Darüber hinaus empfiehlt das Komitee den Staaten der Region, bei der Verwaltung des Wassers nicht nur auf die nationalen, sondern auch auf die „hydraulischen Grenzen“ zu achten. Eine Wiederaufnahme der multilateralen Verhandlungen, die nach der Konferenz von Madrid im Oktober 1991 begonnen hatten und seit vielen Jahren ausgesetzt sind, könnte die Chance für neue Initiativen in diesem Bereich bieten – damals war eine Arbeitsgruppe zum Problem der Aufteilung der Wasserressourcen eingerichtet worden.

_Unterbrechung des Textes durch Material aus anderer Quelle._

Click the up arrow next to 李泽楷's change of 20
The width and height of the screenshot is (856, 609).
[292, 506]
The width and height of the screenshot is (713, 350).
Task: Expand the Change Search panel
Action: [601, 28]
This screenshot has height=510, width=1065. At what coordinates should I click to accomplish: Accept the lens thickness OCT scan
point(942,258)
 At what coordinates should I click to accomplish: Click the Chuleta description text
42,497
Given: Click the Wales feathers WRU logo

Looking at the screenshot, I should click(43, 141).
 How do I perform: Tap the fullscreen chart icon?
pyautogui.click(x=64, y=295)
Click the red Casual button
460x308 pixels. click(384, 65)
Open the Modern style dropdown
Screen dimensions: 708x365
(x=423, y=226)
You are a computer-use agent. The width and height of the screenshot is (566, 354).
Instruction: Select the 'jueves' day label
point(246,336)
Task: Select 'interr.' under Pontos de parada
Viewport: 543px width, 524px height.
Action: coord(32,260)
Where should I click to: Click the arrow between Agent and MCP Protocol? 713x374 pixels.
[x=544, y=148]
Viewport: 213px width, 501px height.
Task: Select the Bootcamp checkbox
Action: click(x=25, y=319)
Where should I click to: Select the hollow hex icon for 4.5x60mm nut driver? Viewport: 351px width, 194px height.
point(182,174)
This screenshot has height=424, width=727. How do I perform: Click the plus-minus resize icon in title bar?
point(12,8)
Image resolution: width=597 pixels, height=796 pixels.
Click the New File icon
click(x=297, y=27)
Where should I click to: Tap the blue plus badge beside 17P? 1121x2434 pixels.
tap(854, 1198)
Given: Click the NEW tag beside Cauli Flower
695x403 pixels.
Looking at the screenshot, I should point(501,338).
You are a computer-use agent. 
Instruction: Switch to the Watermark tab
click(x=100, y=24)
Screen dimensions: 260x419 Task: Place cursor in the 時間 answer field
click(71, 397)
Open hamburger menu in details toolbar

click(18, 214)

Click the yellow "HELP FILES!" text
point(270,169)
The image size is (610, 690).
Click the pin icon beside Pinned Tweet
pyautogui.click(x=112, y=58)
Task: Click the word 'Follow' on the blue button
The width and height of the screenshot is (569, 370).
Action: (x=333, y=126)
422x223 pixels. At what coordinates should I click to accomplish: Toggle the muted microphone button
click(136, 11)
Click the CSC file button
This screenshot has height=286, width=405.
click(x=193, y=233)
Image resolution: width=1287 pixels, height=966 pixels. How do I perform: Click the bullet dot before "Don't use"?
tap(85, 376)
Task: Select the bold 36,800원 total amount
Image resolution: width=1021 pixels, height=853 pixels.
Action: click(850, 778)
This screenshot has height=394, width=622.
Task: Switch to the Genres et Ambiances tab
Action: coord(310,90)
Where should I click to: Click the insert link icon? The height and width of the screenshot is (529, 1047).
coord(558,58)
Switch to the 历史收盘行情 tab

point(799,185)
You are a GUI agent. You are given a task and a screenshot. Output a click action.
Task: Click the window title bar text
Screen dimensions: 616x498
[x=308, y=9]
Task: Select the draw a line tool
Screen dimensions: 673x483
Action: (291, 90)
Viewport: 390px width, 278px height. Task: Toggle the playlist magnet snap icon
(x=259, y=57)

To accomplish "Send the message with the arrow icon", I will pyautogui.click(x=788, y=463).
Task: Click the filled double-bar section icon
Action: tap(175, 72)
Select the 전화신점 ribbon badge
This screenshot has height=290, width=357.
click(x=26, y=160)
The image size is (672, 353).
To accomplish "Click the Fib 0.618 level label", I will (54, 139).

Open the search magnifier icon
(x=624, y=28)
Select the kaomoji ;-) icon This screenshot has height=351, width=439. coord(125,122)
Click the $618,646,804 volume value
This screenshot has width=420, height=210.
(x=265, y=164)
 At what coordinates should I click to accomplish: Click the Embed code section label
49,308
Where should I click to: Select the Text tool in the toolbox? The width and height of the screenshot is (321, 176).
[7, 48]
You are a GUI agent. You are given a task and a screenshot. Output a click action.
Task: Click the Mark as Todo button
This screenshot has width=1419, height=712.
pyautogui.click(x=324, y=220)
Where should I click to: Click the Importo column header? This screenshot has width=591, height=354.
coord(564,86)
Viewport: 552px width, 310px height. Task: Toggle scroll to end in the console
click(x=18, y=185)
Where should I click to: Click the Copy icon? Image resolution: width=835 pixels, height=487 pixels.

Aber ein solcher – durchaus technizistischer – Ansatz kann nur Aussicht auf Erfolg haben, wenn die politischen und territorialen Differenzen zwischen Israel und seinen arabischen Nachbarn durch gerechte und dauerhafte Lösungen auf der Grundlage des internationalen Rechts beendet werden. Andernfalls besteht die Gefahr, dass die Pläne für eine gemeinsame Verwaltung der Wasserressourcen im Nahen Osten sich schon bald als Makulatur erweisen.

dt. Edgar Peinelt

* Journalist, Amman, Autor von „La Bataille de l'eau au Proche-Orient“, Paris (L'Harmattan) 1993.

Fußnoten: 1 Nach Angaben des jordanischen Ministers für Wasser und Bewässerung machten die Regenfälle zu Jahresbeginn (etwa 500 Millionen Kubikmeter) 11,6 Prozent des durchschnittlichen jährlichen Niederschlags aus, der in guten Jahren um die 8 Milliarden Kubikmeter liegt. 2 „Major aspects of scarce water ressources management with reference to the Arab countries“, Bericht der Arabischen Liga für die Internationale Konferenz über den politischen und praktischen Umgang mit Wasser in den ariden Zonen (Amman, 1. bis 3. Dezember 1999). 3 Al-Sharq al-Awsat (London), 7. September 1999. Der libysche „große künstliche Fluss“ ist ein Projekt, das mittels eines riesigen Netzes von Rohrleitungen einen Teil der Grundwasservorkommen im Süden des Landes in die Küstenregion pumpen soll. Ein erster Bauabschnitt wurde 1991 fertiggestellt. 4 Artikel 1 des Anhangs II zum jordanisch-israelischen Friedensvertrag legt fest, dass Israel während der Sommermonate (15. Mai bis 15. Oktober) 12 Millionen Kubikmeter und während der Wintermonate (16. Oktober bis 14. Mai) 13 Millionen Kubikmeter Wasser aus dem Jarmuk entnehmen darf. 5 „La ligne rouge d'Israel, acces à l'eau du Golan“, Agence France Press, 31. Dezember 1999. 6 Al-Wasat (London), 12. Dezember 1999. 7 Siehe Mohamed Sid-Ahmed, „L'eau, facteur de coopération israélo-arabe“, Le Monde diplomatique, Juni 1998. 8 „Water for the future. The West Bank and Gaza Strip, Israel and Jordan“, Committee on Sustainable Water Supplies for the Middle East, Washington D.C. (National Academic Press) 1999.